::: TEXTO DEL EJERCICIO

En su ópera prima como director de ficción, Rich Peppiatt opta por alejarse del molde tradicional del biopic musical. En lugar de seguir una línea narrativa centrada en la superación personal o en el ascenso heroico de sus protagonistas, decide explorar el universo del grupo de rap norirlandés Kneecap desde una perspectiva mucho más libre, irreverente y autorreflexiva. Para ello, recurre a un recurso poco habitual: convoca a los propios integrantes de la banda —Naoise Ó Cairealláin, Liam Óg Ó Hannaidh y JJ Ó Dochartaigh— para que se interpreten a sí mismos dentro de una ficción que entrelaza hechos reales con secuencias intervenidas por la lógica del videoclip, la sátira política y una estética visual deliberadamente desbordada, cercana al delirio audiovisual.
Kneecap: Música y libertad (Kneecap, 2024) se construye entonces como una obra que dialoga en varios niveles simultáneos. Por un lado, se propone narrar la historia personal del grupo, sus orígenes y el modo en que su música emerge como canal de expresión y rebeldía. Por otro, sitúa esa historia en un marco sociopolítico mucho más amplio: una Irlanda del Norte aún atravesada por las heridas abiertas del conflicto conocido como The Troubles. Finalmente, el film se interroga sobre la construcción de una estética musical que tensiona lo local y lo global, articulando identidades desde un lugar fronterizo donde el idioma, el sonido y la imagen se vuelven territorios de disputa.

::::::
::: DATOS PROPORCIONADOS

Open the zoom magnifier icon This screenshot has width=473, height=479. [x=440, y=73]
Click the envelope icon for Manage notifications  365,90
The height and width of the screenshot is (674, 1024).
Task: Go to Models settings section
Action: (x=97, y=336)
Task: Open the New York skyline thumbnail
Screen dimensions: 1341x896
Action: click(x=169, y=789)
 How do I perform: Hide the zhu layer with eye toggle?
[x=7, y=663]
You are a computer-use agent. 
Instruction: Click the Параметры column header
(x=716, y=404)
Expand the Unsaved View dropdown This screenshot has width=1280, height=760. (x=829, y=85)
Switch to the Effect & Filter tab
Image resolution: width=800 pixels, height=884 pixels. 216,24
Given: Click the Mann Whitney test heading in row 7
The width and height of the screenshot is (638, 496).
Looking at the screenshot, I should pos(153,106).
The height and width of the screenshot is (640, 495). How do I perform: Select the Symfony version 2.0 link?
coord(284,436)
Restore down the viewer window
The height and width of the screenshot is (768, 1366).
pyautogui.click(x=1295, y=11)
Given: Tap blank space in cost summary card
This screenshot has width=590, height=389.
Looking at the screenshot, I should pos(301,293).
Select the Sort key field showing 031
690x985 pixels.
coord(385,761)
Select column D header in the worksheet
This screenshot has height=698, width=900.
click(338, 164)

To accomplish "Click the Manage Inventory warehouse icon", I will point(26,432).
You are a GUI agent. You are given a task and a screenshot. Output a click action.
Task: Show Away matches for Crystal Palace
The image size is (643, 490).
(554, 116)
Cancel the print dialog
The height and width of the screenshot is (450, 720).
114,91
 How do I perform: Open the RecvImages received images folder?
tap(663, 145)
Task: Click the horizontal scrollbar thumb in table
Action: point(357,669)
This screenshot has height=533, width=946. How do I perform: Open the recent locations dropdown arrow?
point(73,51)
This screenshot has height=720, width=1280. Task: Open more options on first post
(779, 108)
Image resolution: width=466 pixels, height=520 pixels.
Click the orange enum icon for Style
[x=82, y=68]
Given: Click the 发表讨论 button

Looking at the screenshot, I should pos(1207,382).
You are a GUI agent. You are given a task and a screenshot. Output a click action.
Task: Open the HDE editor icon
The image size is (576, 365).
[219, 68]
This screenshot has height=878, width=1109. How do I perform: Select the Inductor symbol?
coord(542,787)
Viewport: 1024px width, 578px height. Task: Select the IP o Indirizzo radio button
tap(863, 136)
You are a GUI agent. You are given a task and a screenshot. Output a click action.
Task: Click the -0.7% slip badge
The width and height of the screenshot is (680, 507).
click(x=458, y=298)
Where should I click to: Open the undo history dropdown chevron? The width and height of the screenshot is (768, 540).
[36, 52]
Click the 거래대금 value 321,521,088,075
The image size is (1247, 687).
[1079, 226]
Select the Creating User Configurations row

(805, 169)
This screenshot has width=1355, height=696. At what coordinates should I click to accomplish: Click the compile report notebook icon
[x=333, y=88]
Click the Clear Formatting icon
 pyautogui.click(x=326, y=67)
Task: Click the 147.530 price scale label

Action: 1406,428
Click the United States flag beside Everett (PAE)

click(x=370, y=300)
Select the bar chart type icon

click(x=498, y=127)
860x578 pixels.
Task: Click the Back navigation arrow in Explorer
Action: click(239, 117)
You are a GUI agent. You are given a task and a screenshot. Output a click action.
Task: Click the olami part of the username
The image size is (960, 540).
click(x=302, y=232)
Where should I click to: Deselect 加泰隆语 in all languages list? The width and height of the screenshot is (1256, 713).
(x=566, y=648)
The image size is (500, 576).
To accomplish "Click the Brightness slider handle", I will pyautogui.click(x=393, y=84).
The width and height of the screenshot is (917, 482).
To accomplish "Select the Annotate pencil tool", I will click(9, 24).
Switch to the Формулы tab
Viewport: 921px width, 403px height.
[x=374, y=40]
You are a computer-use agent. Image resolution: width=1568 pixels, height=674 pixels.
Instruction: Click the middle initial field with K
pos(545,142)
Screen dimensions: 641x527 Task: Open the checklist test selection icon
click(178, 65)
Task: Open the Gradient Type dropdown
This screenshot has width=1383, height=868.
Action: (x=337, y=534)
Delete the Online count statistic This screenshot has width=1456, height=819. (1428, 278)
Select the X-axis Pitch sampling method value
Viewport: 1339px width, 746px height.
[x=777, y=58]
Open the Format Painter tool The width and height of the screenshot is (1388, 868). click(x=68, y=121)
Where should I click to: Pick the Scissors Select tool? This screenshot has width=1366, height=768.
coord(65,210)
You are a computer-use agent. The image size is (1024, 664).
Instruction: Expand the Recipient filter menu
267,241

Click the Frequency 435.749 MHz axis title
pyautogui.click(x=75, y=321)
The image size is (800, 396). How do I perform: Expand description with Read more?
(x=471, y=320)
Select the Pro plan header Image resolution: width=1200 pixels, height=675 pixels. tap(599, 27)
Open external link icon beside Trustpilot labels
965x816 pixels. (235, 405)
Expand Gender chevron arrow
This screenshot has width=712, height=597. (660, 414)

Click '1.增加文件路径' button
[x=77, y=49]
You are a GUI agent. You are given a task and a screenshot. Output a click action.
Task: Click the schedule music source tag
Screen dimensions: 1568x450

::::::

> [ACCIÓN REQUERIDA 1] Explica en una a tres oraciones con qué propósito, según el texto sobre la película Kneecap, Rich Peppiatt convoca a los integrantes de la banda para que se interpreten a sí mismos.
> [ACCIÓN REQUERIDA 2] Prolonga el texto sobre la película Kneecap a partir de su última oración.

> [RESPUESTA 1] Lo hace para explorar el universo del grupo de rap norirlandés desde una perspectiva mucho más libre, irreverente y autorreflexiva. Así se aleja del molde tradicional del biopic musical, centrado en la superación personal o en el ascenso heroico de sus protagonistas.

> [RESPUESTA 2]
En lugar de buscar la empatía o el consenso del espectador, Peppiatt se posiciona en un terreno incómodo, provocador, y elige sostenerse en la contradicción como principio narrativo. No hay intención de explicar Irlanda del Norte de forma pedagógica ni de suavizar sus tensiones internas: la complejidad del territorio se expresa en las fricciones entre la militancia lingüística, la criminalidad urbana, la memoria de la guerra y la necesidad de reconocimiento público, tanto desde el arte como desde la política.
En este marco, Kneecap: Música y libertad no se limita a esquivar las convenciones del relato biográfico, sino que además las pone en evidencia e ironiza sobre ellas. Lejos de presentar a sus protagonistas como figuras ejemplares o íconos redimidos, los expone en su contradicción, mostrando sus errores, excesos, decisiones dudosas y una actitud desafiante frente a cualquier forma de autoridad. Las secuencias animadas, las rupturas de la cuarta pared, el montaje fragmentado y las texturas visuales cercanas al videoarte evocan referencias estilísticas —como Trainspotting de Danny Boyle (1996)—, aunque aquí aparecen reconfiguradas en función de una disputa cultural concreta: la defensa y revitalización del idioma irlandés.
A esa dimensión política, que atraviesa todo el relato, se suma una capa casi antropológica, en la que la música funciona como archivo vivo de una identidad en disputa. Desde nuevas formas de trap y hip-hop, la película ensaya una reapropiación que evita caer en el exotismo o la folklorización. En ese gesto, la marginalidad ya no es leída como una marca de exclusión, sino como una herramienta narrativa que desarma clichés y amplía los bordes de lo representable.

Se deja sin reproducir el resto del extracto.